Dans une décision qui a fait lever les sourcils dans les cercles économiques canadiens, le récent recul d’Ottawa concernant le calendrier de mise en œuvre de sa taxe sur les services numériques a suscité de nouvelles inquiétudes quant à la position de négociation du Canada face à une potentielle seconde administration Trump. La décision du gouvernement fédéral de reporter jusqu’en 2025 cette taxe controversée sur les géants de la technologie a été interprétée par de nombreux analystes comme un signe de capitulation préventive face aux pressions commerciales américaines.
“Ce report envoie un signal inquiétant sur la détermination du Canada dans les futures négociations commerciales,” explique Dre Martha Reynolds, experte en politique commerciale à l’Université de Toronto. “Quand on recule avant même que les discussions formelles ne commencent, on montre essentiellement ses cartes trop tôt dans la partie.”
La taxe sur les services numériques, conçue pour percevoir des revenus des entreprises technologiques qui profitent des utilisateurs canadiens mais paient un minimum d’impôts au pays, est en développement depuis 2021. Initialement prévue pour janvier 2024, la taxe a maintenant été repoussée deux fois, le dernier report s’étendant jusqu’en 2025.
La ministre des Finances Chrystia Freeland a défendu ce report comme un alignement stratégique avec les efforts internationaux de réforme fiscale, mais les critiques restent sceptiques. Le moment de cette annonce, quelques mois seulement avant l’élection présidentielle américaine, a alimenté les spéculations selon lesquelles le gouvernement Trudeau se prépare à d’éventuelles hostilités commerciales en cas de retour de Donald Trump au pouvoir.
“La taxe numérique a été un irritant particulier dans les relations canado-américaines,” note James Henderson, chercheur principal à l’Institut canadien de politique commerciale. “S’il est sage d’éviter les conflits inutiles, repousser continuellement la mise en œuvre risque de miner la souveraineté du Canada en matière fiscale.”
Les enjeux sont particulièrement élevés compte tenu de l’approche précédente de Trump dans les négociations commerciales avec le Canada. Durant son premier mandat, l’ancien président avait imposé des tarifs sur l’acier et l’aluminium canadiens, qualifiant notre pays de “menace pour la sécurité nationale” – une désignation qui avait choqué de nombreux Canadiens.
Des sondages récents suggèrent que les préoccupations commerciales figurent en tête de liste pour les dirigeants d’entreprises canadiennes.
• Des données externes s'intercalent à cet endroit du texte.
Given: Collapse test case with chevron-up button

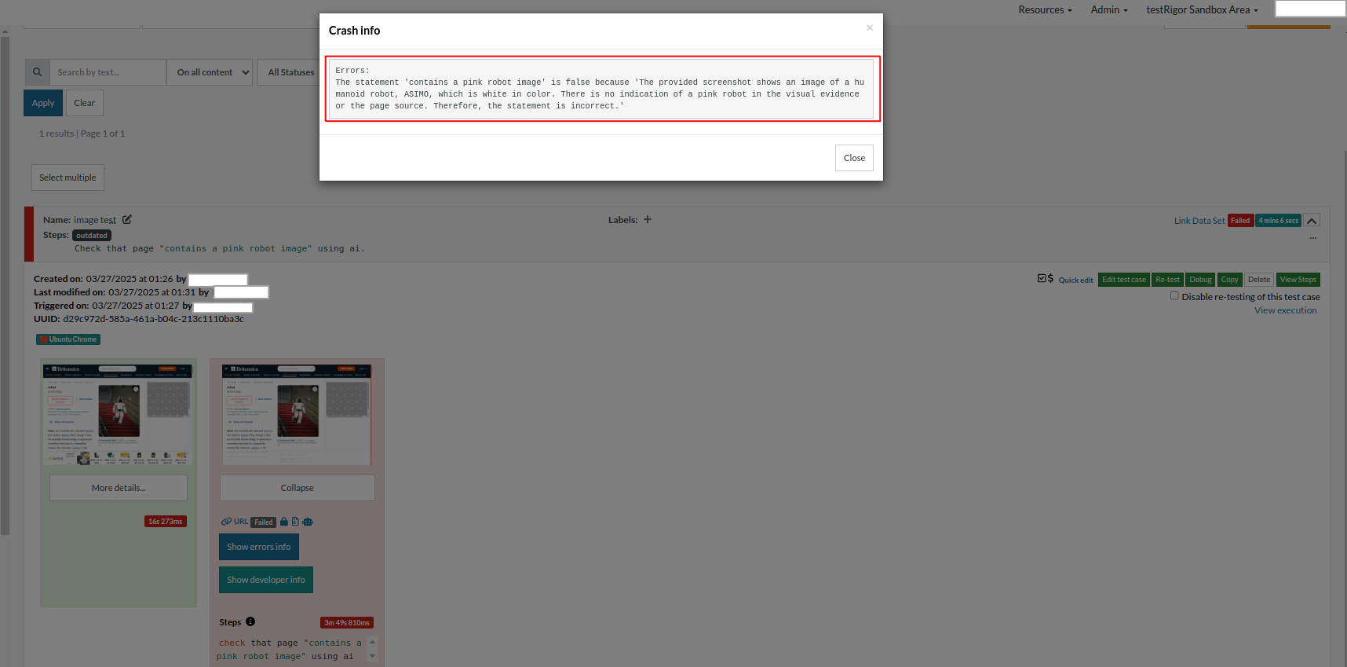Looking at the screenshot, I should (1312, 221).
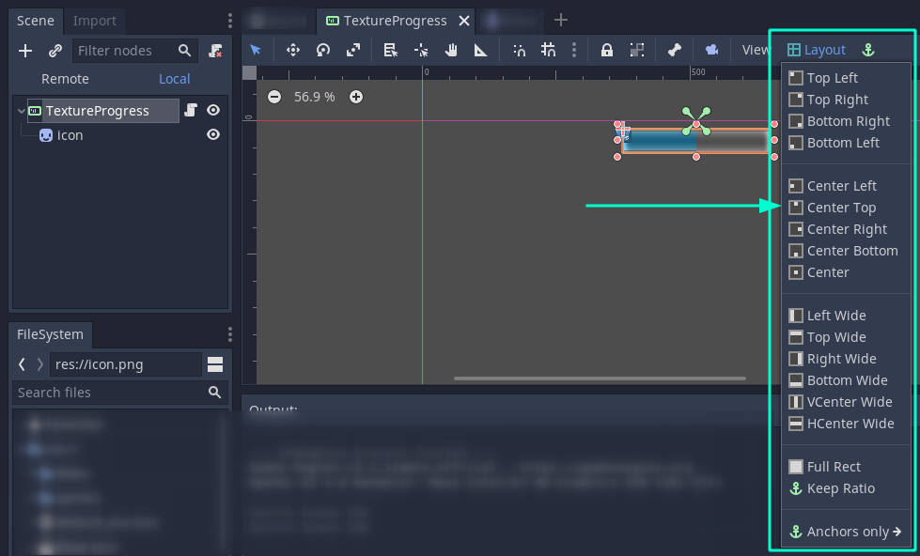
Task: Switch to the Import tab
Action: [96, 21]
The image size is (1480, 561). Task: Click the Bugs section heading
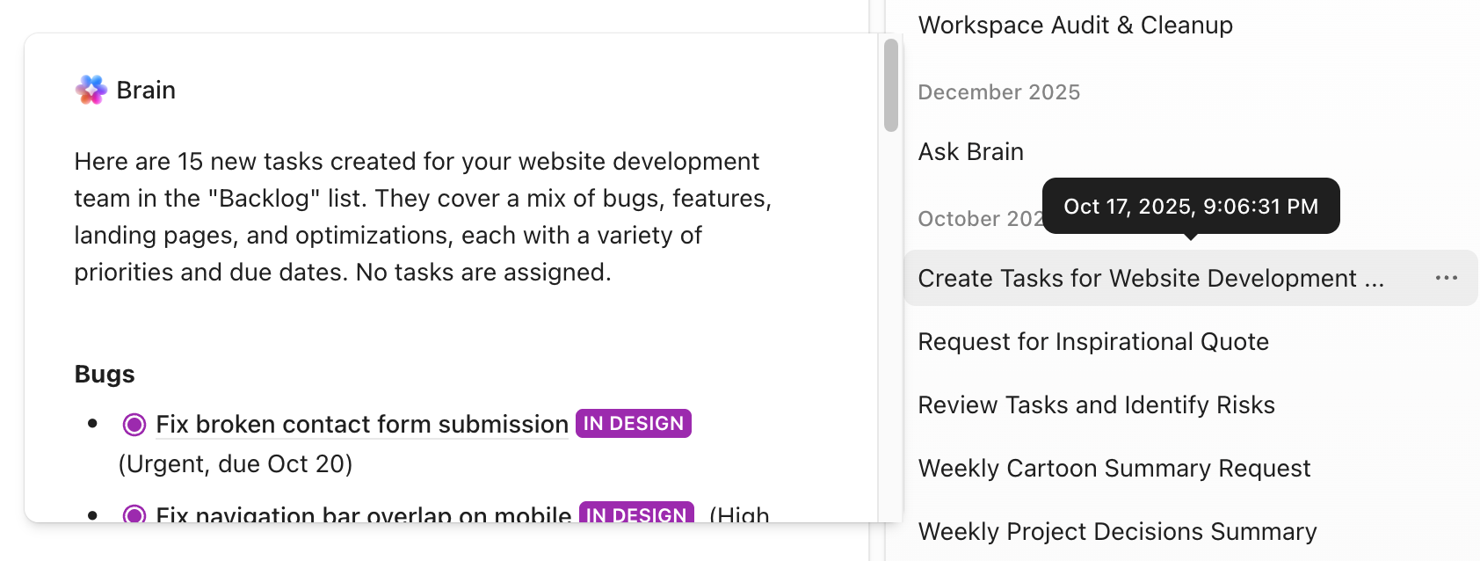pos(105,375)
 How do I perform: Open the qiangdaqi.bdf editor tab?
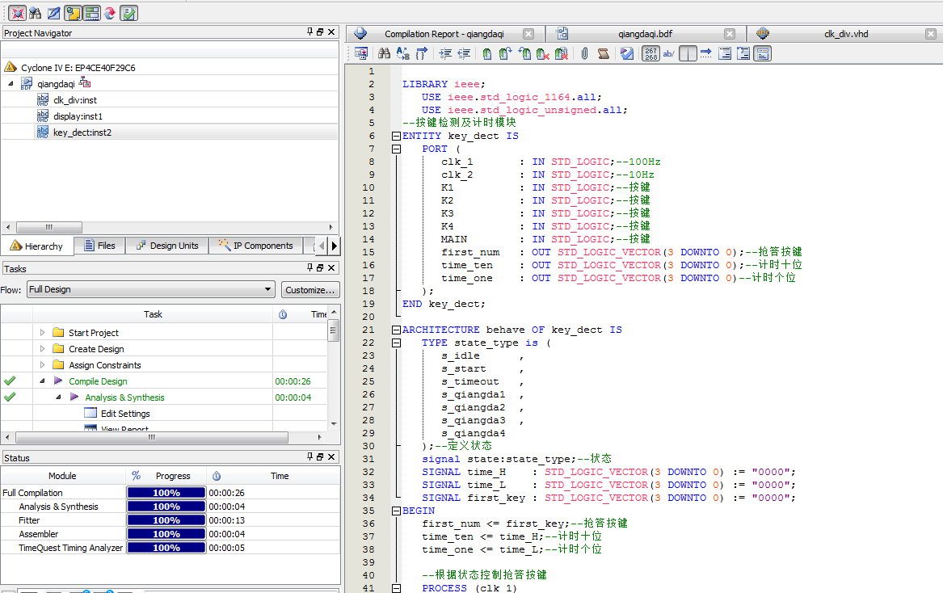pos(644,34)
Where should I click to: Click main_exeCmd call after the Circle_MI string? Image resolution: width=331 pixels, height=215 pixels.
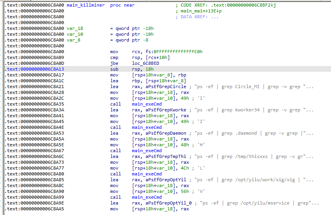click(x=147, y=104)
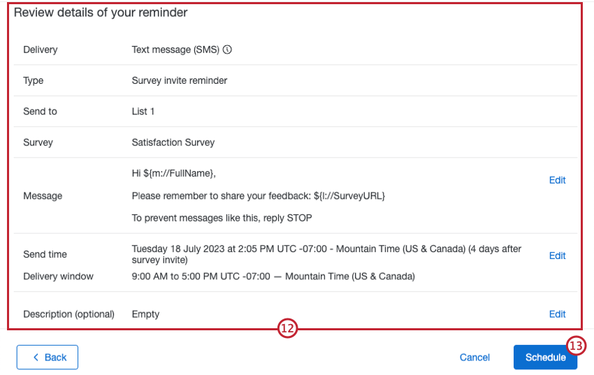The height and width of the screenshot is (375, 594).
Task: Click the 'Description (optional)' row label
Action: tap(68, 314)
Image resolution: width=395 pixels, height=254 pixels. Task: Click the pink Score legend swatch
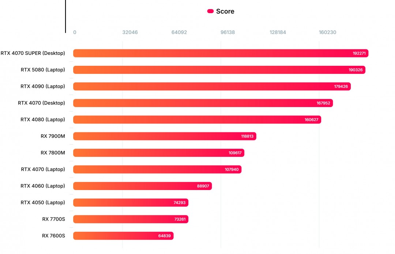pyautogui.click(x=210, y=11)
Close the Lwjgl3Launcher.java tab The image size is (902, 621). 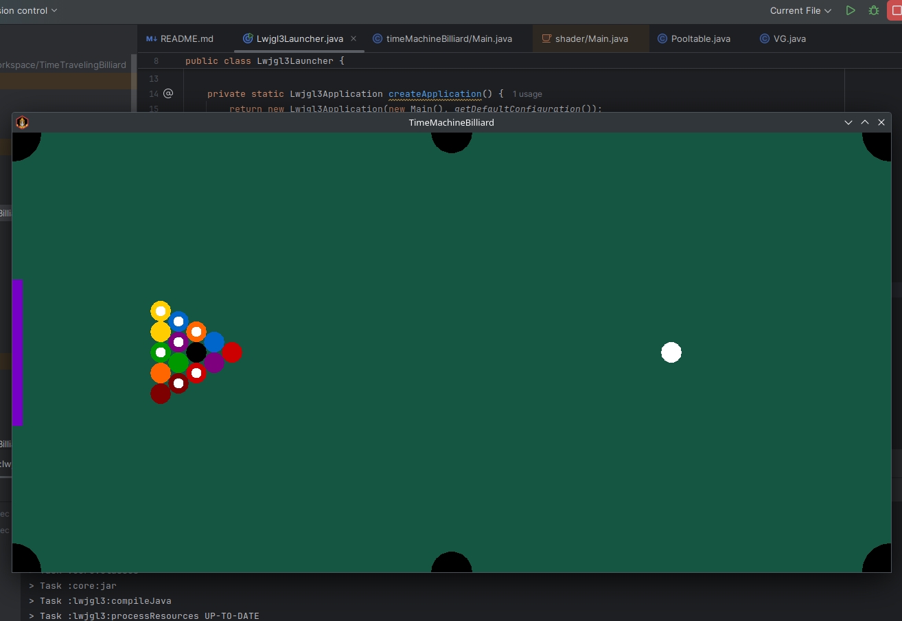tap(353, 38)
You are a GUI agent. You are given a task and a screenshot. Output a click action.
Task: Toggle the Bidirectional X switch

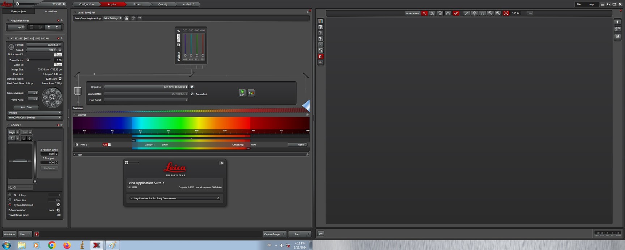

Une enquête menée par la Chambre de commerce du Canada a révélé que 78% des répondants s’inquiètent d’un regain de tensions commerciales avec les États-Unis en 2025, et 65% sont spécifiquement préoccupés par les réglementations de l’économie numérique.
Les modélisations économiques du Bureau du directeur parlementaire du budget estiment que la taxe sur les services numériques pourrait générer environ 4,2 milliards de dollars de revenus sur cinq ans – des fonds maintenant potentiellement compromis alors que les échéanciers de mise en œuvre sont repoussés. Pour contexte, cela représente près de la moitié du budget fédéral annuel pour les améliorations d’infrastructure à travers le pays.
Les précédents internationaux n’offrent guère de réconfort. Lorsque la France a mis en œuvre une taxe numérique similaire en 2019, l’administration Trump avait menacé d’imposer des tarifs de représailles, ce qui a finalement mené à un compromis que de nombreux analystes politiques ont considéré comme favorable aux intérêts américains.
“Ce qui m’inquiète le plus, c’est le modèle que cela établit,” affirme Dre Reynolds. “Si le Canada semble peu disposé à tenir bon sur sa politique fiscale, quel message cela envoie-t-il concernant d’autres priorités commerciales comme la gestion de l’offre, le bois d’œuvre ou les exportations d’énergie?”
Cette décision place le Canada à un carrefour potentiel dans son approche de la réglementation de l’économie numérique et de sa stratégie commerciale plus large. Bien qu’éviter un conflit immédiat puisse sembler prudent, les experts avertissent que paraître trop empressé de faire des compromis pourrait affaiblir la position du Canada dans les futures négociations, non seulement avec les États-Unis, mais aussi avec d’autres partenaires commerciaux qui observent attentivement.
Alors que les Canadiens contemplent ces développements, une question cruciale émerge: à l’ère d’un nationalisme économique intensifié et d’une transformation numérique, le Canada peut-il équilibrer ses relations commerciales internationales tout en maintenant une souveraineté fiscale significative sur l’économie numérique qui façonne de plus en plus nos vies?